Luís - Eles pegam esse aspecto do Vale da miséria. Isso tem um lado positivo, porque projetos de desenvolvimento aparecem a partir daí, de alguma forma você sensibiliza os governantes. Porém, essa idéia de “Vale da Miséria” baixa demais a auto-estima das pessoas. Mas quem vem aqui vê que o Vale tem uma riqueza que poucos lugares do mundo têm.
Carlos - Isso mudou nos últimos tempo? Com festivais de cultura, feiras de artesanato?
Luís - Os primeiros Festivales lançaram grandes nomes. Então a cultura do Vale do Jequitinhonha foi conhecida a partir daí. E hoje, continua tendo um papel de divulgação.

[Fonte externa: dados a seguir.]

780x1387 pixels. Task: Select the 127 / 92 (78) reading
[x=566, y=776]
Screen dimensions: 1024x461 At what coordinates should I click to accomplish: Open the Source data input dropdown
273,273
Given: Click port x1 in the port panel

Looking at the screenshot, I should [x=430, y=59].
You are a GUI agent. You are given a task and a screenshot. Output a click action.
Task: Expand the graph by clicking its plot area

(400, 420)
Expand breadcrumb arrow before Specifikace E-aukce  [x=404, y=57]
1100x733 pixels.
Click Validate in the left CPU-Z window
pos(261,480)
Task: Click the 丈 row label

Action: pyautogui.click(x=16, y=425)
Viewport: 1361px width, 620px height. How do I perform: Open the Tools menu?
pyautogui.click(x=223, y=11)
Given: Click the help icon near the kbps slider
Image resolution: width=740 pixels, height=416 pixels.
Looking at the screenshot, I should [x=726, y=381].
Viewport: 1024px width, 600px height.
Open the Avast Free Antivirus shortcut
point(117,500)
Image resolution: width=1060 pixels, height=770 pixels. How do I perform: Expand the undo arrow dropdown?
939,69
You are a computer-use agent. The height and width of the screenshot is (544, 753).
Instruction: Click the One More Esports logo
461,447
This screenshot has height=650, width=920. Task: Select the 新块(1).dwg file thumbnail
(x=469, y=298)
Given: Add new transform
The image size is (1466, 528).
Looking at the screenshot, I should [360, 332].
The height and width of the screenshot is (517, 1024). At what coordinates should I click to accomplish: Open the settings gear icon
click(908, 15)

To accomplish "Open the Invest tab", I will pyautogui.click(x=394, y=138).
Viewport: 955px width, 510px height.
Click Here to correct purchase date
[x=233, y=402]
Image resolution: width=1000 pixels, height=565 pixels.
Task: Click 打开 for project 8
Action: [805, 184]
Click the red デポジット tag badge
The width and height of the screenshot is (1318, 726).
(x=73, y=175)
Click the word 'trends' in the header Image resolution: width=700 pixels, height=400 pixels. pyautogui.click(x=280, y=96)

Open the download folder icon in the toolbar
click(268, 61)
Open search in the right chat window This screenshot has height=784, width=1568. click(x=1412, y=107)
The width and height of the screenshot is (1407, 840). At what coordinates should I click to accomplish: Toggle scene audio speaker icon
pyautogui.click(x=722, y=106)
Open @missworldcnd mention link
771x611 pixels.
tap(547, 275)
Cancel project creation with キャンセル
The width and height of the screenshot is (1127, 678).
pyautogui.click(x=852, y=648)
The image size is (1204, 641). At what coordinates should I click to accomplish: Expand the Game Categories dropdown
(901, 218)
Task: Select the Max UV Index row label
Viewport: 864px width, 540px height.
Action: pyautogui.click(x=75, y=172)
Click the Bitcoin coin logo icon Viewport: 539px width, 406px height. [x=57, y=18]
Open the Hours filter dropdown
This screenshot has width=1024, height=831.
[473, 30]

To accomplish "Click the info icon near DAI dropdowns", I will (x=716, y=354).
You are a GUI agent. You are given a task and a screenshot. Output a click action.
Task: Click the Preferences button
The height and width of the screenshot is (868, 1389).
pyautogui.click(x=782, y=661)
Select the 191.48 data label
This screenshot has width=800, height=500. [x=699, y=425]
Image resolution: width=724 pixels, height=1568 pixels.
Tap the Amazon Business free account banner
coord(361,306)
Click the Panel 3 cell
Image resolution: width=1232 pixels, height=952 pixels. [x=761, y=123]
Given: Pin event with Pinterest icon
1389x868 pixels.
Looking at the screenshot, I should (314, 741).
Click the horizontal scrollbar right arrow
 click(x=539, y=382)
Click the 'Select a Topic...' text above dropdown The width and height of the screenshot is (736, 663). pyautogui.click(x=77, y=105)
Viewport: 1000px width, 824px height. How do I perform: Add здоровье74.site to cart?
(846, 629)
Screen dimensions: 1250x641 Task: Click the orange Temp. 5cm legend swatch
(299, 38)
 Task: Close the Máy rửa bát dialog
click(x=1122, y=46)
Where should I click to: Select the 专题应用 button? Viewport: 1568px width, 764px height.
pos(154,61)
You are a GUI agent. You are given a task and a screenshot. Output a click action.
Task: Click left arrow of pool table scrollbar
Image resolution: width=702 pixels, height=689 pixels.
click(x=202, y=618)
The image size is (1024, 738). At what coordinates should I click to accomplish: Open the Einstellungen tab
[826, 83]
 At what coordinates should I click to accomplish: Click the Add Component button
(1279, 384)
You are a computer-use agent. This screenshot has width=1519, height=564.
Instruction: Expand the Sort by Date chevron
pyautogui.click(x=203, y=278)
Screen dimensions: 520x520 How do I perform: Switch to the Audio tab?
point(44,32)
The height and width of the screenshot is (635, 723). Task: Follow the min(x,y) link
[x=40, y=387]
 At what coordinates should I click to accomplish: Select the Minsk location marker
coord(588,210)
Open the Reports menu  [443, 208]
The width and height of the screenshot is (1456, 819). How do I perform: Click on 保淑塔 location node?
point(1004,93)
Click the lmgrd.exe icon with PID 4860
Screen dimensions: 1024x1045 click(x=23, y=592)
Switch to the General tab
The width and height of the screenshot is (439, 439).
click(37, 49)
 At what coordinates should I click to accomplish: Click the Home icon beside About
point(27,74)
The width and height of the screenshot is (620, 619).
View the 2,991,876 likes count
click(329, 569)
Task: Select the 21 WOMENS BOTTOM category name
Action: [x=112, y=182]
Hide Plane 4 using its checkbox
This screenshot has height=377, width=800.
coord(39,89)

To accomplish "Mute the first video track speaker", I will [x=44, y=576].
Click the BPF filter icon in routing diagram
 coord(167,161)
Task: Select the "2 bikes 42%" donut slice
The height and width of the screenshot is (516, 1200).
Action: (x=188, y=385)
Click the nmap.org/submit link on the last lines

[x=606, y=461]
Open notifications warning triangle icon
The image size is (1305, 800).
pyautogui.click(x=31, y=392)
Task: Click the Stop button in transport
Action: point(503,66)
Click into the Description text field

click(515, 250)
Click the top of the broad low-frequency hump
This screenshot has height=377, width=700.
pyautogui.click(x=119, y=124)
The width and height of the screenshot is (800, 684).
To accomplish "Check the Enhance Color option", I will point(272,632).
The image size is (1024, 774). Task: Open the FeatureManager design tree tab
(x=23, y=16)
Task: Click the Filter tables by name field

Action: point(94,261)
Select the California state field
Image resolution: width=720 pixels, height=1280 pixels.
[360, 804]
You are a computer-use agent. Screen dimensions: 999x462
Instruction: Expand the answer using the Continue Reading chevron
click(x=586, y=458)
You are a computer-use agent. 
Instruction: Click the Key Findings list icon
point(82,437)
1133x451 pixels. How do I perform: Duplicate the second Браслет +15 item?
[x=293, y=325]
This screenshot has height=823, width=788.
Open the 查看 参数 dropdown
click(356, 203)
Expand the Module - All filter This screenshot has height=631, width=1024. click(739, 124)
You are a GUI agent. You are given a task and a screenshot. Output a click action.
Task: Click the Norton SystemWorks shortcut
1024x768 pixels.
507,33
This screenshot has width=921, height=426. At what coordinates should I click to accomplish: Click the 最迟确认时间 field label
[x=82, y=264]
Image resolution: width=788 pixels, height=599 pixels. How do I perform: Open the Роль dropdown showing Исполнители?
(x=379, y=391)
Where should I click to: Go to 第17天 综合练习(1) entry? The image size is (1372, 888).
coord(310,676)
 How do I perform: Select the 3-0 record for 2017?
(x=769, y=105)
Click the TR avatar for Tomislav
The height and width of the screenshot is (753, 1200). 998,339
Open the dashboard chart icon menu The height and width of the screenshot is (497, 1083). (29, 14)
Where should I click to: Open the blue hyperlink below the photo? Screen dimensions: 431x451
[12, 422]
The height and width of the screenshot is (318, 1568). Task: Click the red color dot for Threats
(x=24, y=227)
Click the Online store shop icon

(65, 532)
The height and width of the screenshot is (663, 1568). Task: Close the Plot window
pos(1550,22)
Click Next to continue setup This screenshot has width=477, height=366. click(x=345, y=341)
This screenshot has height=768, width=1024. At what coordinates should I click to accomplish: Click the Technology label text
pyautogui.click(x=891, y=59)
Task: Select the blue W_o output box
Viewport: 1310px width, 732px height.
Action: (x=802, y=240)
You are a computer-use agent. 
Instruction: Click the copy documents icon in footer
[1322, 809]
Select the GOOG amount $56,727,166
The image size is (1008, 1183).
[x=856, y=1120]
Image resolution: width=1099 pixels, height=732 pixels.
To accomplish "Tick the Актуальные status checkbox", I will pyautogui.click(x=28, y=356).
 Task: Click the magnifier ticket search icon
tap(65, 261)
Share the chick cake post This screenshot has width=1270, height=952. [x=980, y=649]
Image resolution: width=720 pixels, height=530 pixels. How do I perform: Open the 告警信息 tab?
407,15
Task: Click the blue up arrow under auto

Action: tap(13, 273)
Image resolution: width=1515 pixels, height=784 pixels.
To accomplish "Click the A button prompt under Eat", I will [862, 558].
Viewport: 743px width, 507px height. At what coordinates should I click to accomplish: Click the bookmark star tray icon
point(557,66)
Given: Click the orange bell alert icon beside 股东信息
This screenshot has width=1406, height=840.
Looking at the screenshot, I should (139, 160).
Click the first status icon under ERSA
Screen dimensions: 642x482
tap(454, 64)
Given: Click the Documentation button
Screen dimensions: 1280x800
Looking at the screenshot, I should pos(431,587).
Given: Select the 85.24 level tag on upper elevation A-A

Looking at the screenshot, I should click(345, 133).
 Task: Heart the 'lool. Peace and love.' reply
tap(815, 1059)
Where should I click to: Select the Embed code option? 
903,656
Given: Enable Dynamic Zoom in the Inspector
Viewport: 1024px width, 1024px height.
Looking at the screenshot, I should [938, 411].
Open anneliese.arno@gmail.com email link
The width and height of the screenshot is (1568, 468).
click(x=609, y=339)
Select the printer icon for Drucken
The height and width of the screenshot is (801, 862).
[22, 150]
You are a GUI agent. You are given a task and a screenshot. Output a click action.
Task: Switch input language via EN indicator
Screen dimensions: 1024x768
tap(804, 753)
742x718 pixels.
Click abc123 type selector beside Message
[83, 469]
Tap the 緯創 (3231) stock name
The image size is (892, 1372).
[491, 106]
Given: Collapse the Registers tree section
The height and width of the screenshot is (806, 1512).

Carlos - Nos seus poemas há muito misticismo e religião. Você tem um interesse particular pela religiosidade do Vale do Jequitinhonha?
Luís - Não sei se chega a influenciar na minha produção poética, mas eu admiro demais, principalmente as festas do Rosário com a coroação do rei, os tambozeiros, catopés, que são coisas ancestrais.
Carlos - Voltando ao jornalismo. Você fala sobre o jornalismo militante do Vale.
Luís - Os primeiros jornais na região do Serro apareceram em 1828. Como era muito difícil o transporte de uma tipografia, as pessoas fizeram todos os tipos em pedra ou em metal fundido. Pouco depois, em 1830, Teófilo Otoni montou o jornal Sentinela do Serro. Ele mandava o jornal para a corte propondo mudanças constitucionais. Em 1860, Joaquim Felício dos Santos editava O Jequitinhonha e publicou as Memórias do Distrito Diamantino que é um livro indispensável sobre a mineração em Minas Gerais. Na década de 1920, em Almenara, que era um distrito de Jequitinhonha, Olindo Miranda criou um jornal especificamente para a emancipação do lugar.
Carlos - O que deve mudar na cobertura que a grande mídia faz do Vale?
Luís - Eu acho que algum grande jornal deveria ter uma sucursal local aqui na região.